Lumbar Epidural Steroid Injections for Spinal Stenosis Multicenter Randomized, Controlled Trial (LESS Trial)

This study is currently recruiting participants.
Verified March 2013 by University of Washington
Sponsor:
Collaborators:
Kaiser Permanente
University of California, San Francisco
Henry Ford Hospital
Harvard Pilgrim Health Care
Harvard Vanguard Medical Associates
University of Colorado, Denver
Mayo Clinic
Stanford University
Massachusetts General Hospital
Virginia iSpine Physicians
Oregon Health and Science University
Dallas VA Medical Center
Information provided by (Responsible Party):
Janna Friedly, University of Washington
ClinicalTrials.gov Identifier:
NCT01238536
First received: November 8, 2010
Last updated: March 11, 2013
Last verified: March 2013
  Purpose

The broad, long-term objective of this research protocol is to improve the quality of life for patients suffering from lumbar spinal stenosis. This objective will be met by examining the safety and clinical efficacy of epidural steroid injections for treatment of pain associated with lumbar spinal stenosis. This prospective, randomized, double-blind controlled trial (RCT) will test the hypothesis that the effectiveness of epidural steroid injections (ESI) plus local anesthetic (LA) is greater than epidural injections of LA alone in older adults with lumbar spinal stenosis.

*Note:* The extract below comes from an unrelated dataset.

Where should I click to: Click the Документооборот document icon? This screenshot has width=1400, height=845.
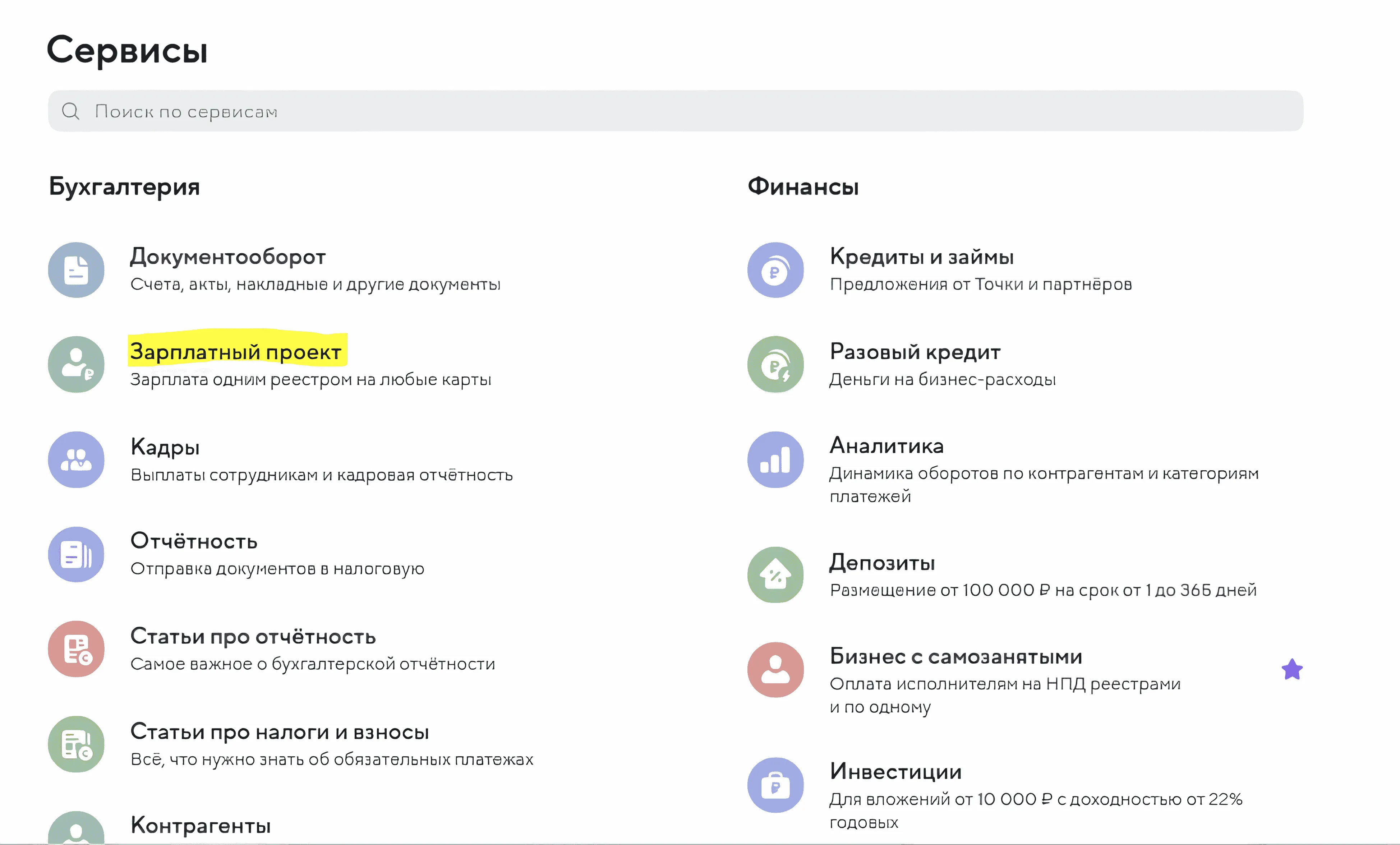[x=76, y=270]
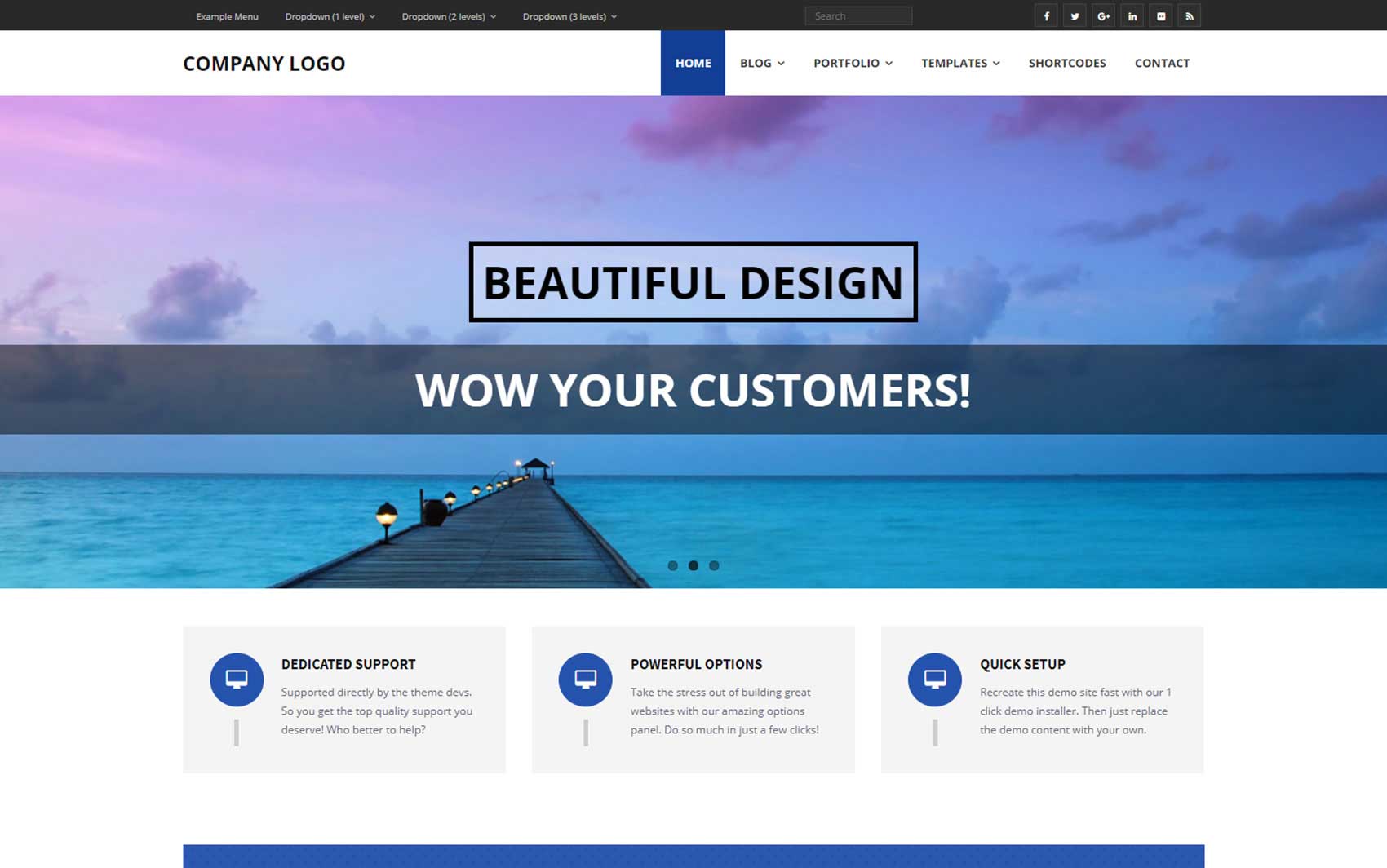Click the Dedicated Support monitor icon
The height and width of the screenshot is (868, 1387).
point(237,679)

Condition Intervention Phase
Spinal Stenosis
Low Back Pain
Procedure: Epidural steroid with local anesthetic injection
Procedure: Epidural local anesthetic injection
Phase 4

Study Type: Interventional
Study Design: Allocation: Randomized
Endpoint Classification: Efficacy Study
Intervention Model: Crossover Assignment
Masking: Double Blind (Subject, Investigator, Outcomes Assessor)
Primary Purpose: Treatment
Official Title: Multicenter Randomized Controlled Trial of Epidural Steroid Injections for Spinal Stenosis in Persons 65 and Older

Resource links provided by NLM:


Further study details as provided by University of Washington:

Primary Outcome Measures:
  • Roland Morris [ Time Frame: 6 weeks ] [ Designated as safety issue: No ]
    The primary outcome measure will be back specific functional status, measured by the Roland Scale at 6 weeks. Our primary analysis will be a simple 2-group comparison of the mean Roland score as an evaluation of the short-term efficacy of epidural steroid injection.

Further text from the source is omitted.